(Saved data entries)
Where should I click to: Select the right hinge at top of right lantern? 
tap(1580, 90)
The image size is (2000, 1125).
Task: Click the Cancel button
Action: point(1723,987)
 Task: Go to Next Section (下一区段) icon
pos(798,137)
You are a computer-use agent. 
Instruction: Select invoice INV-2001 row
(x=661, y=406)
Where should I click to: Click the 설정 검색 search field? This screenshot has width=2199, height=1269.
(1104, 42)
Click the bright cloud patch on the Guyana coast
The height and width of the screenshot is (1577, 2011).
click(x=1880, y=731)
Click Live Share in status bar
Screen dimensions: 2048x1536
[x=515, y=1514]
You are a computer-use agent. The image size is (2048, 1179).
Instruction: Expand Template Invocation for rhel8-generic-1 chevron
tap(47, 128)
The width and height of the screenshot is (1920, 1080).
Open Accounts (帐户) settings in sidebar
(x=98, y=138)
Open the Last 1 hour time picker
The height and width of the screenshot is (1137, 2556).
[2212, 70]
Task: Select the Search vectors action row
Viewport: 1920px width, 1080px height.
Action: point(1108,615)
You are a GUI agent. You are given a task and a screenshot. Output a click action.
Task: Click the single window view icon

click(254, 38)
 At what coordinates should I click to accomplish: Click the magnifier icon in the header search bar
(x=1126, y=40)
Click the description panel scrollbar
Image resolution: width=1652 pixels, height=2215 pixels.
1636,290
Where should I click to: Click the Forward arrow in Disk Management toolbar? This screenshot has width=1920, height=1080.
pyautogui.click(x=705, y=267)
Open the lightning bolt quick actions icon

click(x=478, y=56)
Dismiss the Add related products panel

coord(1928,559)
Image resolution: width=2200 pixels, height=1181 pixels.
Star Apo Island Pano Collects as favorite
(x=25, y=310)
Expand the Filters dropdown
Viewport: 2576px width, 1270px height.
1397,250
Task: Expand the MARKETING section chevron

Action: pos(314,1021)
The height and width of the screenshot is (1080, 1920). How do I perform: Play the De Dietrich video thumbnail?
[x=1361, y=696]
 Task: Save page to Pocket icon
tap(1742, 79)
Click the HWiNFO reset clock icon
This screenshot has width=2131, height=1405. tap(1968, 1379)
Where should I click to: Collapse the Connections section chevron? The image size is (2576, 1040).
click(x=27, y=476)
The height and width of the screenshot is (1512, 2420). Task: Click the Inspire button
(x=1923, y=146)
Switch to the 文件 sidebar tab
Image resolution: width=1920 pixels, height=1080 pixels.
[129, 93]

PROBLEM STATEMENT: This exercise calls for every record to be restated word for word.

REPLY TO THE TASK:
Where should I click to: Select the right hinge at top of right lantern? 
tap(1580, 90)
The image size is (2000, 1125).
Task: Click the Cancel button
Action: point(1723,987)
 Task: Go to Next Section (下一区段) icon
pos(798,137)
You are a computer-use agent. 
Instruction: Select invoice INV-2001 row
(x=661, y=406)
Where should I click to: Click the 설정 검색 search field? This screenshot has width=2199, height=1269.
(1104, 42)
Click the bright cloud patch on the Guyana coast
The height and width of the screenshot is (1577, 2011).
click(x=1880, y=731)
Click Live Share in status bar
Screen dimensions: 2048x1536
[x=515, y=1514]
You are a computer-use agent. The image size is (2048, 1179).
Instruction: Expand Template Invocation for rhel8-generic-1 chevron
tap(47, 128)
The width and height of the screenshot is (1920, 1080).
Open Accounts (帐户) settings in sidebar
(x=98, y=138)
Open the Last 1 hour time picker
The height and width of the screenshot is (1137, 2556).
[2212, 70]
Task: Select the Search vectors action row
Viewport: 1920px width, 1080px height.
Action: point(1108,615)
You are a GUI agent. You are given a task and a screenshot. Output a click action.
Task: Click the single window view icon

click(254, 38)
 At what coordinates should I click to accomplish: Click the magnifier icon in the header search bar
(x=1126, y=40)
Click the description panel scrollbar
Image resolution: width=1652 pixels, height=2215 pixels.
1636,290
Where should I click to: Click the Forward arrow in Disk Management toolbar? This screenshot has width=1920, height=1080.
pyautogui.click(x=705, y=267)
Open the lightning bolt quick actions icon

click(x=478, y=56)
Dismiss the Add related products panel

coord(1928,559)
Image resolution: width=2200 pixels, height=1181 pixels.
Star Apo Island Pano Collects as favorite
(x=25, y=310)
Expand the Filters dropdown
Viewport: 2576px width, 1270px height.
1397,250
Task: Expand the MARKETING section chevron

Action: pos(314,1021)
The height and width of the screenshot is (1080, 1920). How do I perform: Play the De Dietrich video thumbnail?
[x=1361, y=696]
 Task: Save page to Pocket icon
tap(1742, 79)
Click the HWiNFO reset clock icon
This screenshot has width=2131, height=1405. tap(1968, 1379)
Where should I click to: Collapse the Connections section chevron? The image size is (2576, 1040).
click(x=27, y=476)
The height and width of the screenshot is (1512, 2420). Task: Click the Inspire button
(x=1923, y=146)
Switch to the 文件 sidebar tab
Image resolution: width=1920 pixels, height=1080 pixels.
[129, 93]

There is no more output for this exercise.